Original content by Ashley Berges

The relationship between the co-dependent and a person with borderline personality disorder can be very complicated. A person with signs and symptoms of borderline personality disorder often shows emotional dysregulation. Often the person with BPD may melt down and explode and we are left trying to figure out what to do and how to handle the situation. Let’s dive deeper into what we can do when we find ourselves in this situation. 

So how do we deal with someone who is having a meltdown?

There is not one steadfast and true response to how to deal with someone who is having a meltdown. 

If the person is having a meltdown in public and runs out of a restaurant for example, it may not be best to chase after the person. By doing this we are not giving them space to self-soothe and calm themselves down. Often our codependency jumps in. We feel like we need to go after the person and find out what is happening, and try to defuse them.

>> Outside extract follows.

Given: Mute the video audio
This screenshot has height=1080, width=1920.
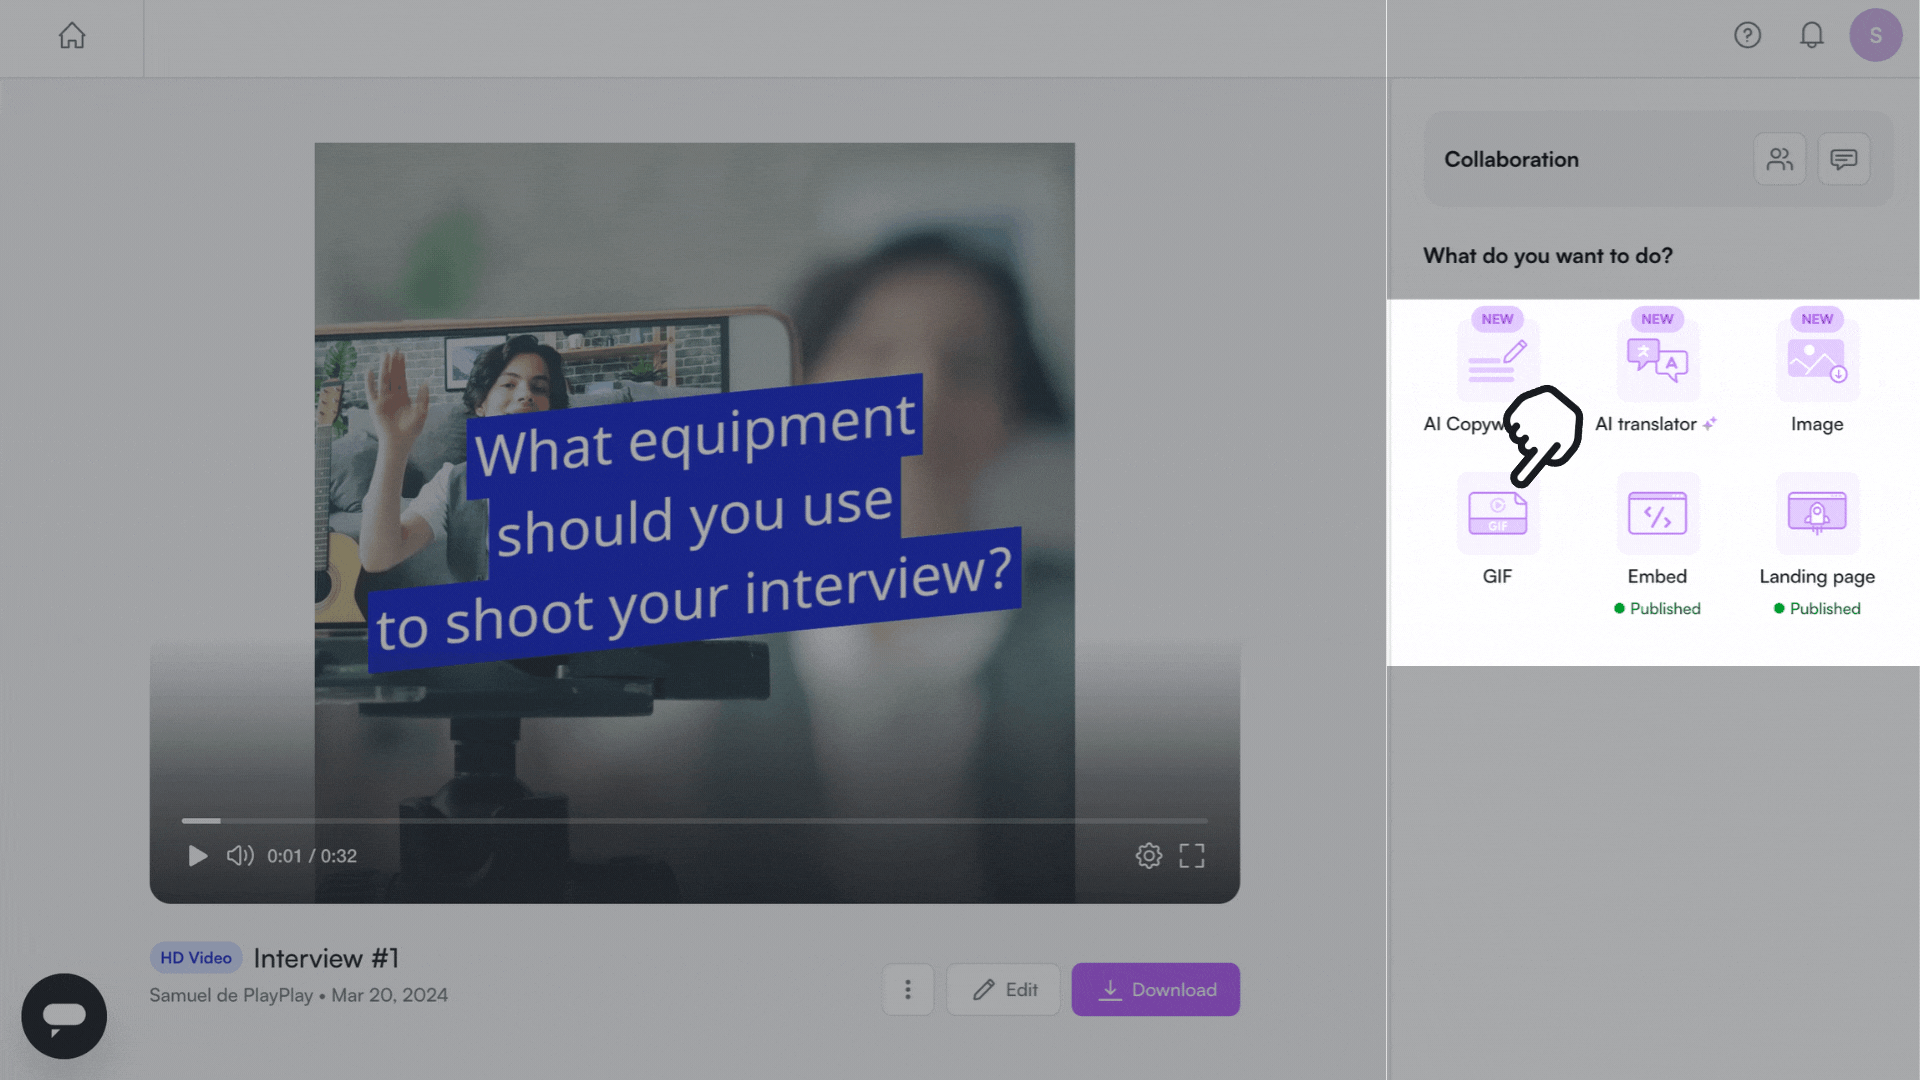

We must remember that sometimes this is not our bomb to diffuse. The person may need to have a break. If we are constantly going after them to take care of them what does that say to them? What it does say to them is that they do not have to self-soothe or calm themselves down. We will be there for them to help them. This is enabling negatively. 

On the flip side, we may have to deal with a meltdown that takes place in our home. When a meltdown at home takes place at least the person is in a safer environment. When this happens, we need to analyze what type of meltdown we are dealing with. Is it yelling and screaming, is it them separating themselves from us, or are they hurting themselves? If they are hurting themselves, we can try to stop them, we must be aware that we may get hurt in the process.

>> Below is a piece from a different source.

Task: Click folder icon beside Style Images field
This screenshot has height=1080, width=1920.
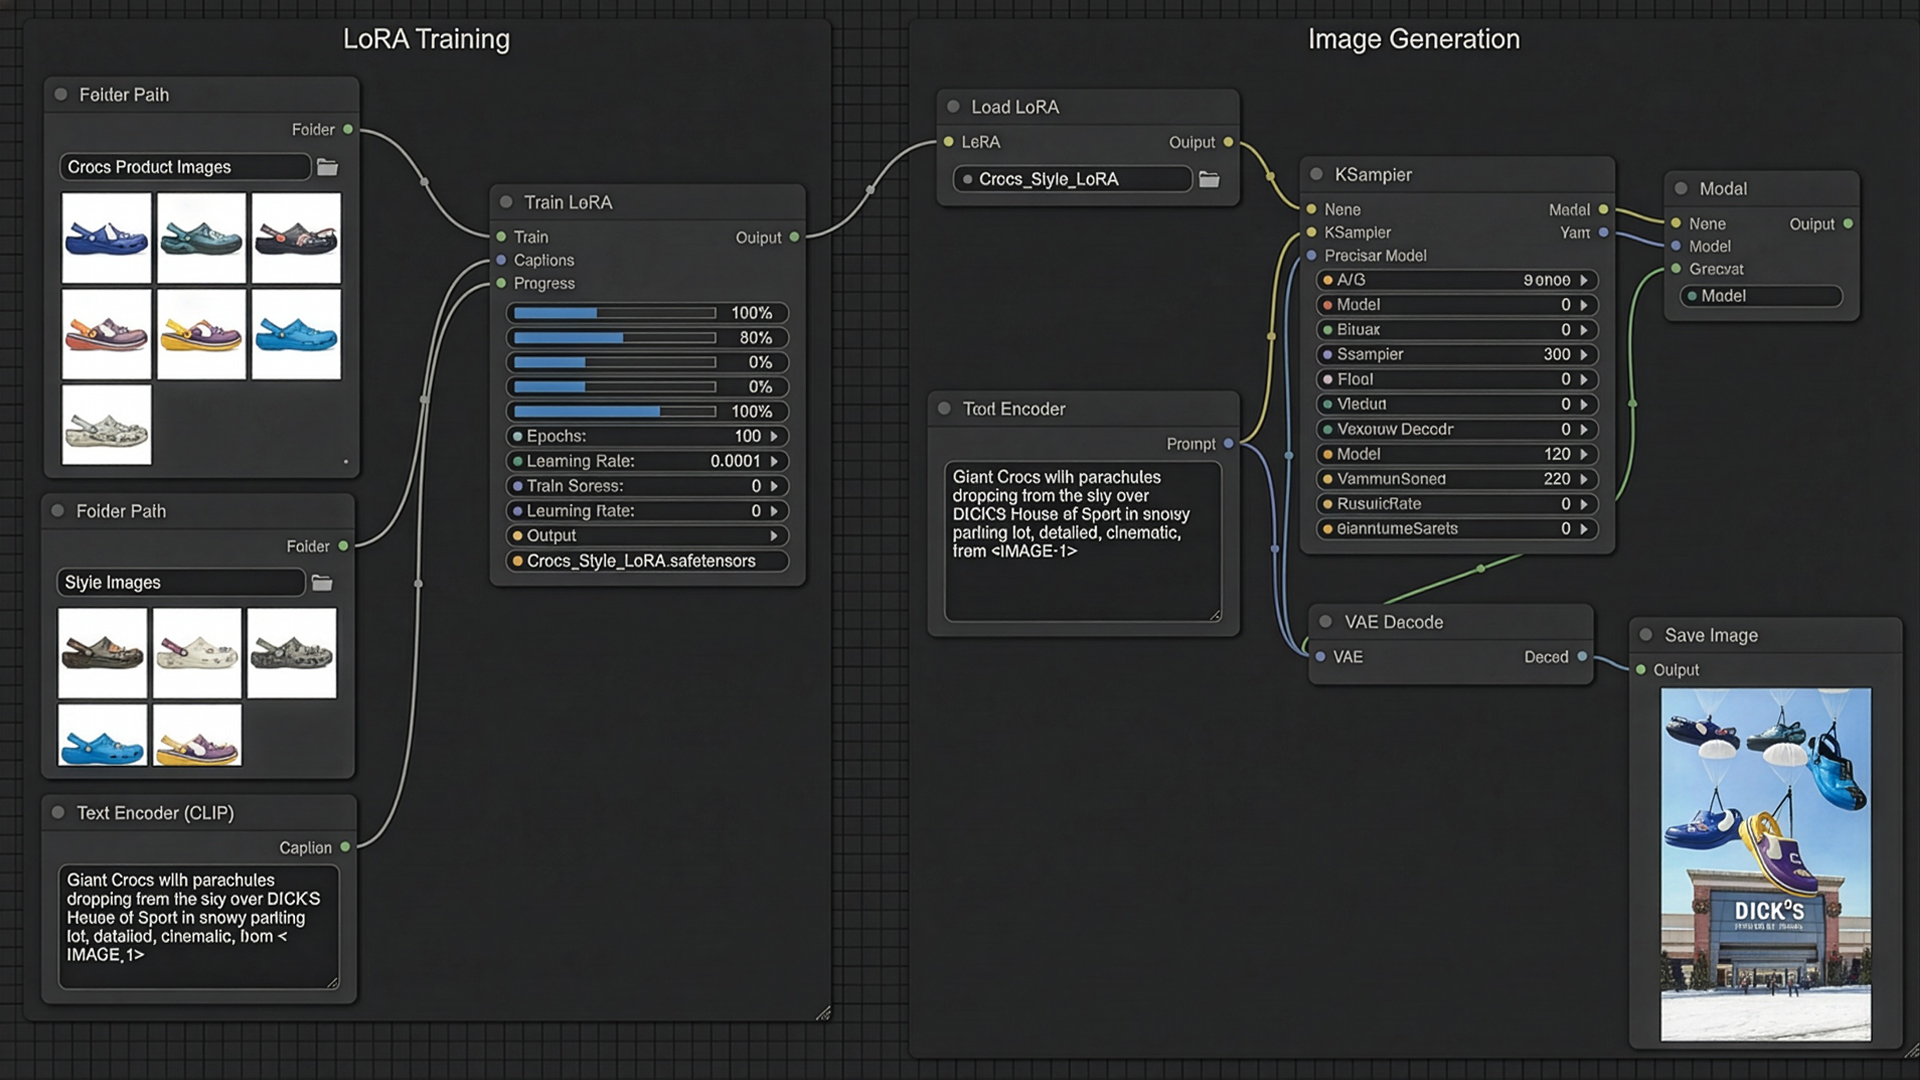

Another possibility when someone is hurting themselves is to threaten to call the authorities. This can be difficult to do for many of us. There is a fear of what could happen but there needs to be some type of authority that can be brought in. The last thing we want is the person seriously hurting themselves.

When we resort to this, we don’t have to call the authorities immediately. We can say that if they don’t stop this type of behavior we are going to make that call. Sometimes this may wake the person up, causing them to see that this is happening. This is not a splitting situation; we need to bring them back into the current reality so that they realize this is truly happening. 

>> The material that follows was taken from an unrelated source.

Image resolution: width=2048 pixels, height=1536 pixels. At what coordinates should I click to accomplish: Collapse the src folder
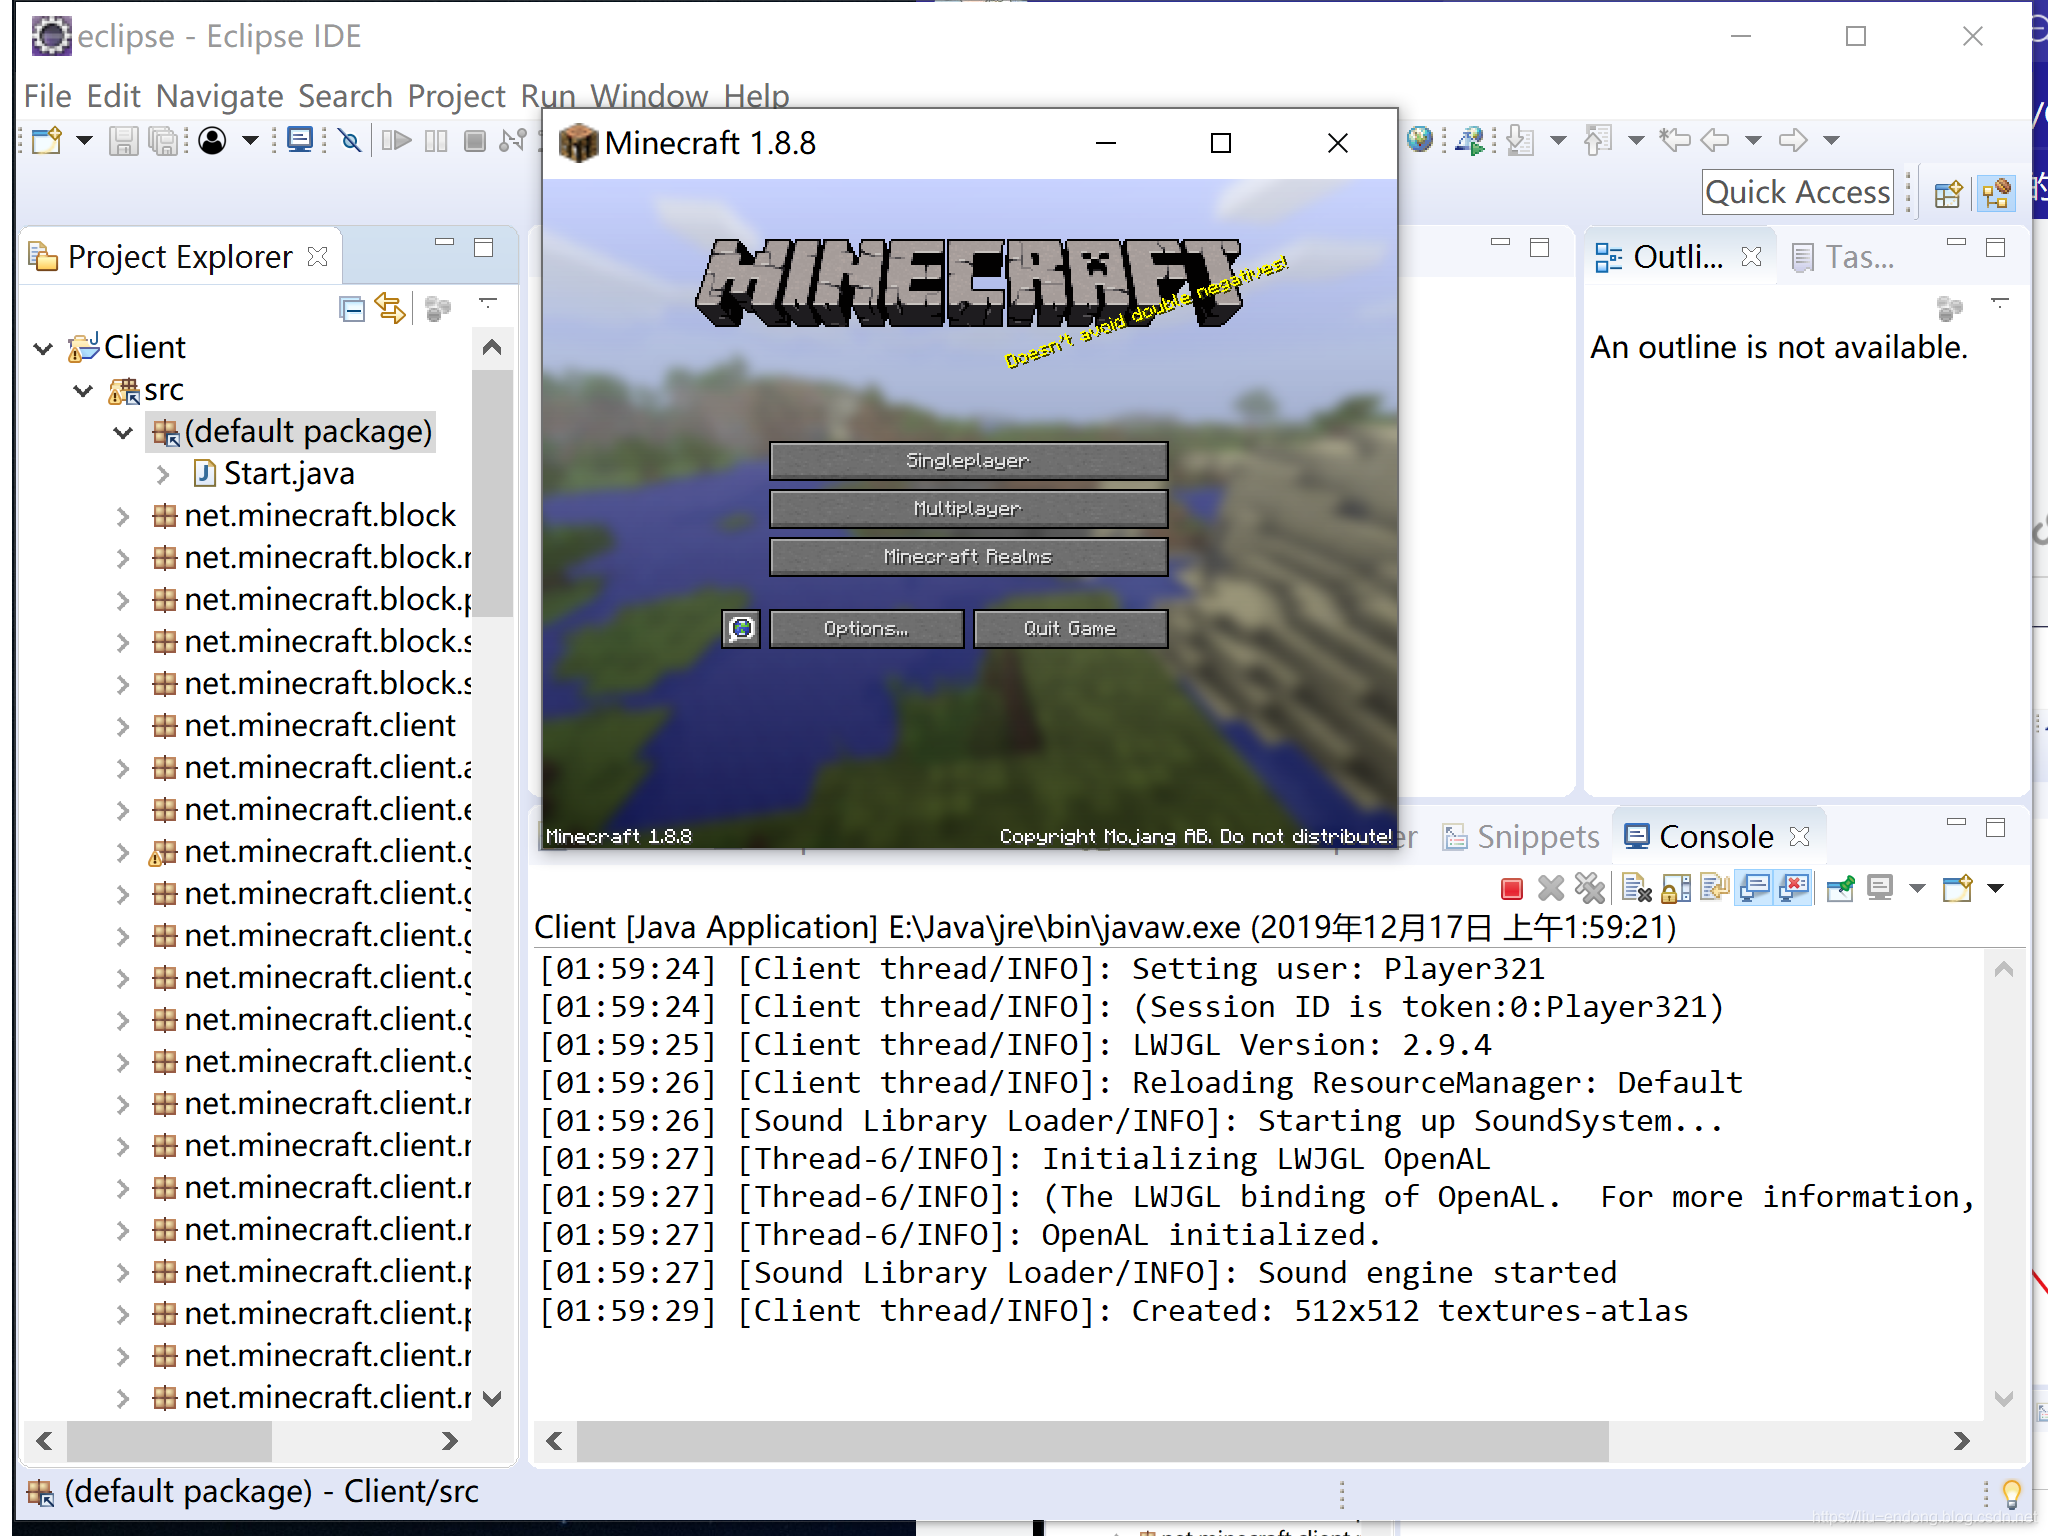point(83,390)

Another thing we need to be careful about is running out on the person with the signs and symptoms of BPD. Often, we feel that we are unable to handle the situation anymore. We need to walk out and leave the other person. When someone is having a meltdown, we do not want them to feel as though we are abandoning them.

It is one thing to race out of a restaurant to help them, but if you are in a house situation and you just walk out the door, it’s a bad idea. What you need to do is tell them you need to take a time out. Tell them where you are going and what you are going to do. Be specific and tell them to take some time and not follow you around. Setting a timer for an amount of time for a break may be very helpful. This way they know you are not abandoning them, you are in the house, and you have an agreement as to when you will come back together. 

When someone is in a rage, whether they have BPD tendencies or not, you are not going to get through to them. When someone is in a rage they are not hearing anything that is being said and are disassociating from the situation at that moment.

These are some techniques we can use. They are not always going to work, but sometimes they can diffuse the situation. Remember, it is not just about diffusing the situation, kits also about keeping yourself calm and focusing on what you need as well. You cannot be everything for that other person, you must center yourself to help them. We want to be careful not to enable someone to not take care of themselves.